INT8, FP8, GPTQ, AWQ — shrinking model weights for faster and cheaper inference.

quantizationinferenceint8llm

Why Quantize?

Large language models are dominated by matrix multiplications over billions of parameters stored as FP16/BF16. Quantization reduces precision — typically to INT8 or INT4 — to cut memory footprint and increase throughput.

PrecisionBitsMemory vs FP16Typical Accuracy Loss
FP16 / BF1616baseline
INT880.5×< 1 %
INT4 (GPTQ)40.25×1–3 %
FP8 (E4M3)80.5×< 0.5 %

Post-Training Quantization (PTQ)

PTQ quantizes a pre-trained model using a small calibration dataset. The key idea: learn per-channel or per-group scale factors that minimize quantization error.

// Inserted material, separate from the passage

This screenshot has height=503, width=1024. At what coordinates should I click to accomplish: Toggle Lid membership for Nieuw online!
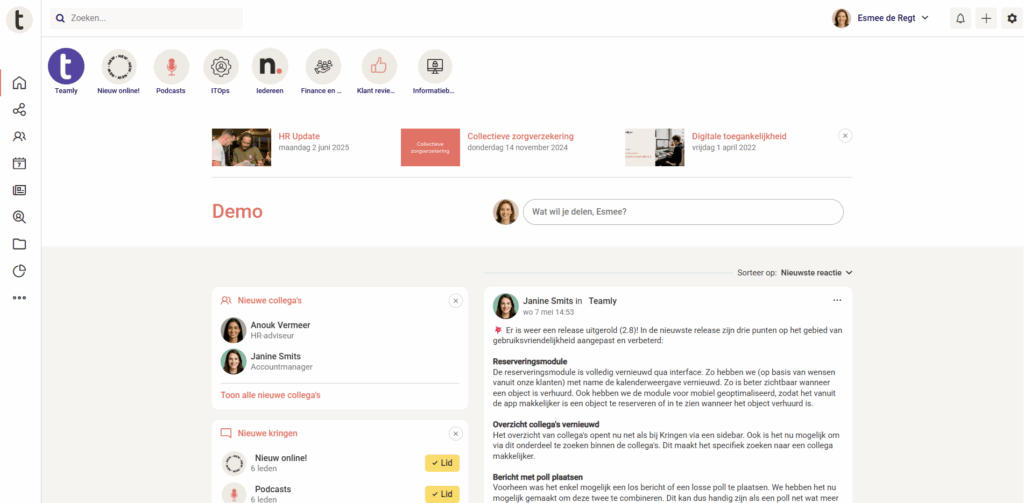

# Pseudocode: symmetric per-channel quantization
scale = x.abs().max(dim=-1).values / 127
x_int8 = torch.round(x / scale.unsqueeze(-1)).clamp(-128, 127).to(torch.int8)
  • GPTQ — layer-wise weight quantization using approximate second-order information (Hessian).
  • AWQ — activation-aware: protects salient weight channels that matter most to activations.
  • SmoothQuant — migrates quantization difficulty from activations to weights via per-channel scaling.

Hardware Support

INT8 tensor cores on Ampere/Hopper deliver ~2× the throughput of FP16 tensor cores. FP8 tensor cores on Hopper push that further. The hardware is there — the software stack (TensorRT-LLM, vLLM, llama.cpp) is catching up.

Bottom line: INT8 is essentially free accuracy-wise for most models. INT4 requires careful method selection but enables running 70B+ models on consumer GPUs.